20. Hukuk Dairesi 2015/3006 E. , 2015/11942 K.
"İçtihat Metni"MAHKEMESİ : ...Asliye Hukuk Mahkemesi
Taraflar arasındaki tapu kaydının mahkeme kararı ile iptal edilmesi nedeniyle uğranılan zararın 4721 sayılı TMK"nın 1007. maddesi uyarınca tazmini davasından dolayı yerel mahkemece verilen yukarıda gün ve sayısı yazılı hükmün; Yargıtay 5. Hukuk Dairesinin 09/06/2014 gün ve 2014/3285 - 16275 sayılı ilâmıyla onanmasına karar verilmiş, süresi içinde davacılardan ... ve ... vekili ile davalı Hazine vekili tarafından kararın düzeltilmesi istenilmiş olmakla ve 2797 sayılı Yargıtay Kanununun 09.02.2011 tarih ve 6110 sayılı Kanunun 8. maddesi ile değişik 14. maddesinin son fıkrası ve aynı Kanuna 6572 sayılı Kanunun 27. maddesi ile eklenen geçici 14. maddesi ile 22.01.2015 tarih ve 29244 sayılı ... Gazetede yayımlanarak 02.02.2015 tarihinde yürürlüğe giren Yargıtay Birinci Başkanlık Kurulunun işbölümüne ilişkin 19.01.2015 tarih ve 2015/8 sayılı İş Bölümü Kararı gereğince, karar düzeltme incelemesi yapma görevinin Dairemize ait olduğu anlaşılmakla, dosya içindeki tüm belgeler incelenip gereği düşünüldü:
K A R A R
Davacılar ... ve ... vekili 10.02.2010 tarihli dava dilekçesinde, hissedarı bulundukları ... ili, ... ilçesi 198 ada 25 parsel sayılı 14.336 m² yüzölçümlü taşınmazın 14.155 m² yüzölçümündeki bölümünün tapu kaydının ... 3. Asliye Hukuk Mahkemesinin 25.10.1999 tarih ve 1997/473 E. - 1999/753 K. sayılı ilâmı ile iptal edilerek ... vasfıyla Hazine adına tesciline karar verildiğini, mülkiyet haklarının kaybı nedeniyle uğradıkları zarardan Hazinenin sorumlu olduğunu iddia ederek, fazlaya ilişkin hakları saklı kalmak kaydıyla 10.000,00.- TL tazminatın Hazineden alınarak davacılara verilmesini talep etmiştir.

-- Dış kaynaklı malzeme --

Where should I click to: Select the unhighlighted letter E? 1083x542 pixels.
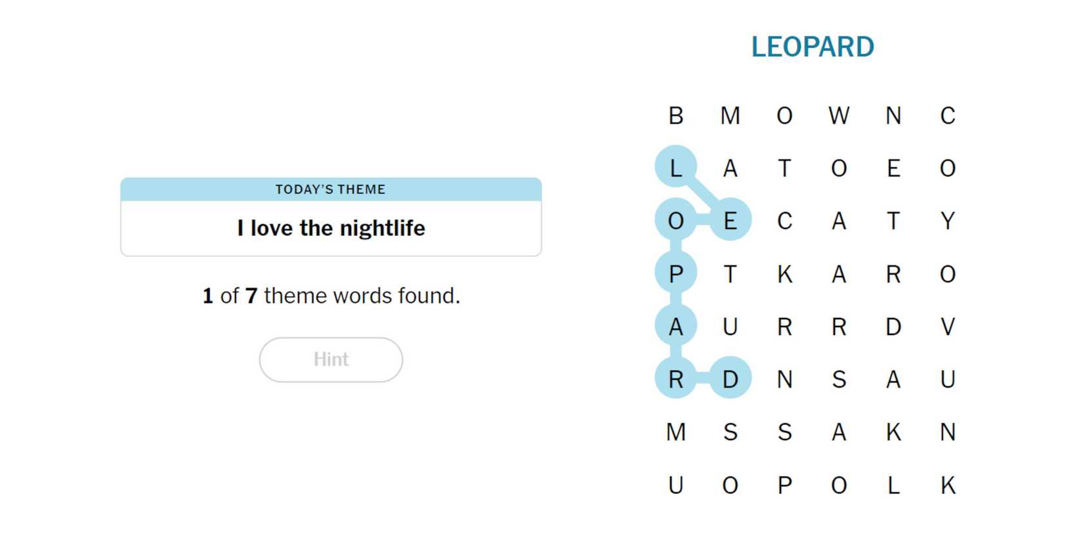click(x=893, y=168)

Davacılar ... ve ... vekili ise 04.03.2013 tarihli dava dilekçesinde, aynı taşınmazın hissedarlarından olduklarını belirtip aynı iddiaları ileri sürerek, fazlaya ilişkin hakları saklı kalmak kaydıyla 10.000 TL tazminatın Hazineden alınarak davacılara verilmesini talep etmiştir.
Davalar yargılama sırasında birleştirilmiş ve davacılar, tazminat miktarını harç yatırmak suretiyle ıslah etmişlerdir.
Davalı Hazine vekili, cevap dilekçelerinde, yolsuz tescil nedeniyle tapunun iptal edildiğini, iptal davasının ... idaresi tarafından açıldığını, olayda Hazinenin kusuru olmadığını, davanın ancak ... idaresine karşı açılabileceğini ileri sürmüştür.
Mahkemece, yapılan yargılama sonunda tapu kaydının iptali nedeniyle oluşan zarardan Hazinenin TMK"nın 1007. maddesi uyarınca sorumlu olduğu benimsenerek davaların kabulüne; Asıl dosya nedeniyle 1.684.578,96.- TL maddi tazminatın dava tarihi olan 10.02.2010 tarihinden itibaren işleyecek yasal faizi ile birlikte davalıdan alınmasına ve 721.905,00 TL"sinin davacı ..."ya, 962.673,96.-TL"sinin davacı ..."a verilmesine; birleşen dava nedeniyle 599.059,00.-TL maddi tazminatın dava tarihi olan 04.03.2013 tarihinden itibaren işleyecek yasal faizi ile birlikte davalıdan alınmasına, 449.232,02 TL"sinin davacı ..."e, 149.826,98.-TL"sinin ise davacı ..."e ödenmesine karar verilmiş; hükmün davacılar vekili ile davalı Hazine vekili tarafından temyizi üzerine Yargıtay 5. Hukuk Dairesinin 09/06/2014 gün ve 2014/3285 - 16275 sayılı ilâmıyla onanmasına karar verilmiştir.
Bu kez, davacılardan ... ve ... vekili ile davalı Hazine vekili tarafından süresi içinde karar düzeltme isteminde bulunulmuştur.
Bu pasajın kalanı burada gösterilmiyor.